Case B in Section 3.4 assumes a conservative estimate for the SN dust production. This scenario implies that dust must grow in the ISM itself, as discussed by Draine (2009), and references therein, unless evolved stars produce more dust than is implied by the mid-IR observations. FIR imaging of a central 2° × 8° strip of the LMC with Herschel revealed a strong FIR excess (>200 μm) around only one star, the LBV R71 (Boyer et al. 2010), suggesting that cold dust envelopes are rare around evolved stars. Cool evolved stars such as AGB and RSG stars are thus unlikely to be the solution to the missing dust problem.
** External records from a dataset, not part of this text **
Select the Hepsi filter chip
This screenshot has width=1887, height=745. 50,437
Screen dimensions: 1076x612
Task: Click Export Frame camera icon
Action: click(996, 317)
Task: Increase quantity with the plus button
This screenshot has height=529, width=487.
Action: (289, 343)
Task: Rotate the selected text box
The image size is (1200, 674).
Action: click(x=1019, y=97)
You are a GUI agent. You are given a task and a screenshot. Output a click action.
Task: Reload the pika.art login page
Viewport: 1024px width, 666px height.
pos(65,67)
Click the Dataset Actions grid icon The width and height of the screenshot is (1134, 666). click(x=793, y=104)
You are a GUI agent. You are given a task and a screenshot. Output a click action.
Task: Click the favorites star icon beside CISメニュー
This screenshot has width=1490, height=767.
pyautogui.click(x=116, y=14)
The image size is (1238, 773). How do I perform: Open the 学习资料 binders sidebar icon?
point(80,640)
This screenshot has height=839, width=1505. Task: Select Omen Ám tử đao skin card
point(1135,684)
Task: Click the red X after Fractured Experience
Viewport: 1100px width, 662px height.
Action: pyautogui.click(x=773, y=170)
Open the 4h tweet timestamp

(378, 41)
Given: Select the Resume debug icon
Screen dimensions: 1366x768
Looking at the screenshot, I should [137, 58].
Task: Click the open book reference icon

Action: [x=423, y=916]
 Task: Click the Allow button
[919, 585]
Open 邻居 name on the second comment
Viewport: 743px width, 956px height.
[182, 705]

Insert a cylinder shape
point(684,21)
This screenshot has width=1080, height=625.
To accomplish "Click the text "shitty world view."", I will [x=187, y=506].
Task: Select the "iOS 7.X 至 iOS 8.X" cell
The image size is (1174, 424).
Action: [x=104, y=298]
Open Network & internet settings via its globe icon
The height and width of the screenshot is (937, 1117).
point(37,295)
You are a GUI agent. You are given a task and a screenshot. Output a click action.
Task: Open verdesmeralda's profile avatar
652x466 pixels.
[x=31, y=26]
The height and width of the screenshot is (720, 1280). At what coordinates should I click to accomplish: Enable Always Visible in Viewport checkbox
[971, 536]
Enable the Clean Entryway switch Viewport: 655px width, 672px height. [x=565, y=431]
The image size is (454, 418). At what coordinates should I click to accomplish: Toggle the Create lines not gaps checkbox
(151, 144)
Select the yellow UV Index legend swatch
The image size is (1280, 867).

However, if SN 1987A is an anomaly or destroys its own dust, the dust input from cool evolved stars, especially extreme carbon-rich AGB stars, rivals that from SNe.

Dust accretion in molecular clouds might contribute significantly to the total dust budget (e.g., Dwek 1998; Zhukovska et al. 2008). Indeed, Sandstrom et al. (2010) show that the distribution of polycyclic aromatic hydrocarbons in the SMC does not follow the distribution of the carbon stars, but does follow the distribution of dense gas. A chemical evolution model of the Milky Way derived by Zhukovska et al. (2008) finds that the AGB stars dominate the dust input until the metallicity surpasses Z ≈ 10⁻³. The SMC metallicity is Z = (2 ± 0.7) × 10⁻³ (Luck et al. 1998), so we might expect the dust input from AGB stars to rival the rate of dust growth in molecular clouds. Assuming case B in Section 3.4, we find that dust grains must grow at a rate of (0.1–3) × 10⁻³ M_☉ yr⁻¹, using conservative estimates for the dust lifetime (0.4–2.2 Gyr). This is similar to the rate of dust growth in the Milky Way ISM suggested by Jenniskens et al. (1993) (10⁻³ M_☉ yr⁻¹). The rate of dust accretion in the ISM may thus be 2–3 orders of magnitude larger than the AGB dust production.

Alternatively, we must also consider that the ISM recycling timescale may be long enough such that the current stellar dust input is not representative of the stellar input during the epoch that created today's ISM dust. During an increase in star formation, the SNe and RSGs would contribute more to the dust input. Noël et al. (2009) find that the SFR was enhanced 0.2–0.5 Gyr ago in the eastern fields, perhaps corresponding to a close encounter with the LMC, and resulting in a larger rate of SN dust injection during that era.

It is also possible that the ISM dust mass is overestimated. However, the dust mass assumed here ((0.29–1.1) × 10⁶ M_☉; Bot et al. 2010) includes the submillimeter excess, which is well constrained by invoking spinning dust grains. If, instead, the submillimeter excess is due to very cold dust grains, the ISM dust mass would increase dramatically, exasperating the problem.